Even before a potential sale was on the table, Yahoo has been working at putting its data to more effective use in advertising, telling agencies about how its years of user information could power their campaigns, according to sources. Yahoo, founded 20 years ago, is sitting on an untapped catalog of user email, search and Internet history, and it still reaches a billion users.
“Yahoo is building a new kind of intelligence network to drive search and integrate into its technology platform,” said one agency executive, speaking on the condition of anonymity.”That’s Marissa Mayer’s vision to bring back the tech chops to Yahoo, but the new network is not fully loaded and is just getting off the ground.”
Mayer is in the middle of a crisis of confidence, and she lost a bid to keep full control of the company’s future. After a board meeting last week, frustrated investors pushed Yahoo to explore a sale of its core Internet business. Mayer has been trying to right the company that has been in a decade-long funk. More recently, ad-sales growth has stalled.
“They finally reached out to start talking again,” the agency exec said. “There was very little relationship building before.”
One of its priorities is the development of the new data platform and ad products that benefit from it. Yahoo already has the tech infrastructure, especially after buying mobile app analytics company Flurry and video ad network Brightroll. It also boasts its Gemini native advertising platform.
“The representation of people in the digital world is data and Yahoo has been hesitant to use theirs,” said one digital media executive. “They had this whole church and state thing and from the start. Jerry Yang was like we will absolutely not give any data on our consumers.”
What Yahoo is developing is a next-generation technology platform to deliver better targeting and richer ads to search results and its Web properties, the sources said.

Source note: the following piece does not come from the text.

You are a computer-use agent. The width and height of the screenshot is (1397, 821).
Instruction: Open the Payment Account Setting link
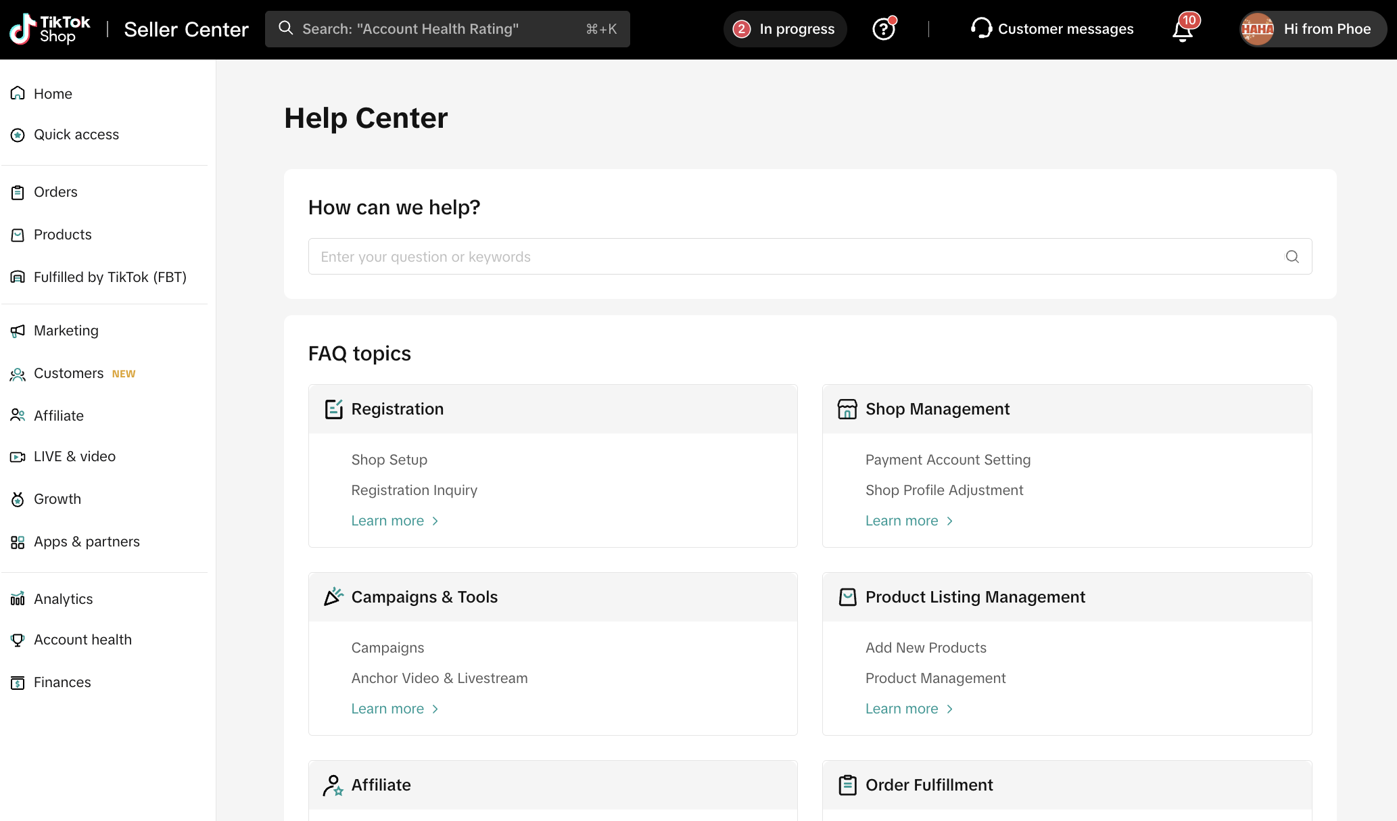point(947,460)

“They’re thinking a lot about native ads and the Gemini platform, as way to do native smarter and do native in a programmatic way,” said a digital marketing executive. “Where that links up with data is that they have a 15-year treasure trove of data and they can use it in Gemini to create great native targeting.”
They can also tie billions of search data points to better targeting, the source said.
Still, Yahoo is not known as having the freshest data in a market where digital insights are only as good as a consumer’s last trip online. “How much time do people spend with Yahoo?” a media buying executive source asked. “It has become the skim read of the Internet.”
Also, Yahoo’s historical data is from a user base that has largely migrated from Yahoo email accounts and Flickr pages long ago.
“Data has a half-life like everything else,” the media exec said. “The more recently refreshed the data, the more valuable the data is.”